Blend: 85% Tinta de Toro, 15% Garnacha
The technical director for Rejadorada, Jose Ignacio "Chenco", is the chief oenologist for all of the bodegas within La Yunta de Castilla y Leon. He is a well respected figure in the Spanish wine industry for his vast knowledge of the Toro region, as well as his many years educating the budding stars of the Spanish wine scene at the University of Valladolid. With the pedigree of old vine fruit and sound enology, Bodega Rejadorada produces wines with great intensity and finesse. Their power and elegance have said to be similar to some of the best wines of Priorat. Rejadorada captures the true essence of the Toro region.
Spain's remote, high elevation wine zone between the regions of Bierzo and Ribera del Duero produces intense, full-bodied reds made from Tempranillo, locally called Tinta de Toro. This local variant has adapted to the region’s climatic extremes and recognizing its potential, top producers from Ribera del Duero and Rioja have invested heavily in its vineyards.
Notoriously food-friendly with soft tannins and a bright acidity, Tempranillo is the star of Spain’s Rioja and Ribera del Duero regions and important throughout most of Spain. Depending on location, it takes on a few synonyms; in Penedès, it is known as Ull de Llebre and in Valdepeñas, goes by Cencibel. Furthermore in Portugal, known as Tinta Roriz, it is a key component both in Port and the dry red wines of the Douro. The New World regions of California, Washington and Oregon have all had success with Tempranillo, producing a ripe, amicable and fruit-dominant style of red.
In the Glass
Tempranillo produces medium-weight reds with strawberry and black fruit characteristics and depending on yield, growing conditions and winemaking, can produce hints of spice, toast, leather, tobacco, herb or vanilla.

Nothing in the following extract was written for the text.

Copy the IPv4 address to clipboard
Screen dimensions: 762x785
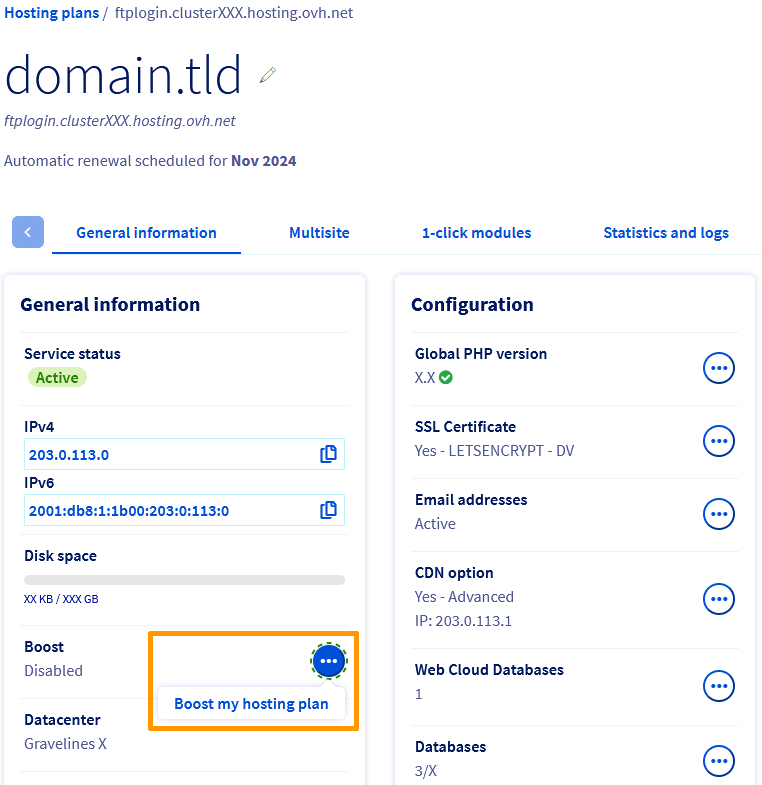(x=328, y=454)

Tempranillo’s modest, fine-grained tannins and good acidity make it extremely food friendly. Pair these with a wide variety of Spanish-inspired dishes—especially grilled lamb chops, a rich chorizo and bean stew or paella.

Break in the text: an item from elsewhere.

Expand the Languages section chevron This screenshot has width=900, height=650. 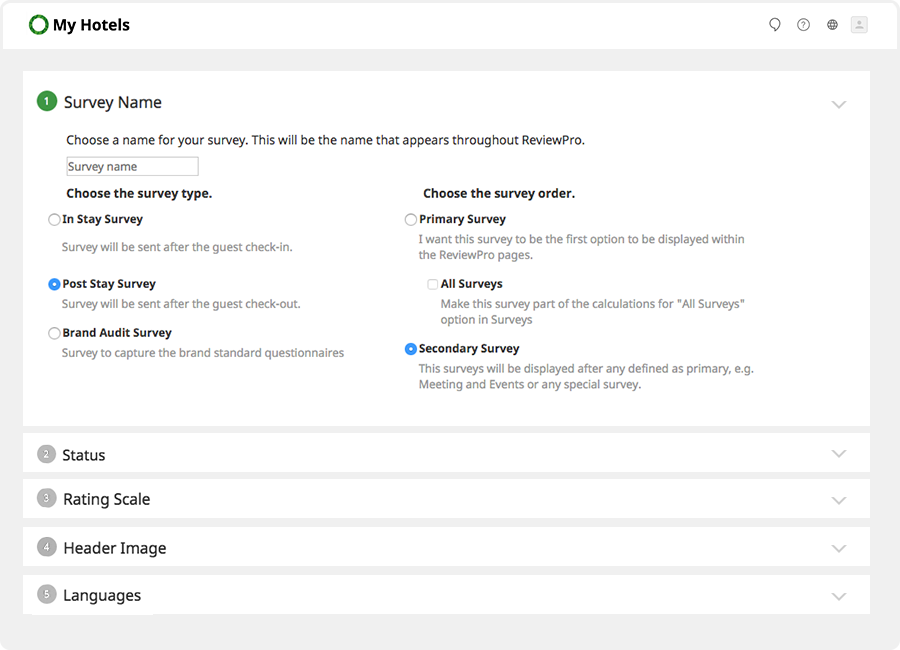coord(838,596)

The Spanish take their oak aging requirements very seriously, especially in Rioja. There, a naming system is in place to indicate how much time the wine has spent in both barrel and bottle before release. Rioja labeled Joven (a fresh and fruity style) spends a year or less in oak, whereas Gran Reserva (complex and age-worthy) must be matured for a minimum of two years in oak and three years in bottle before release. Requirements on Crianza and Reserva fall somewhere in between.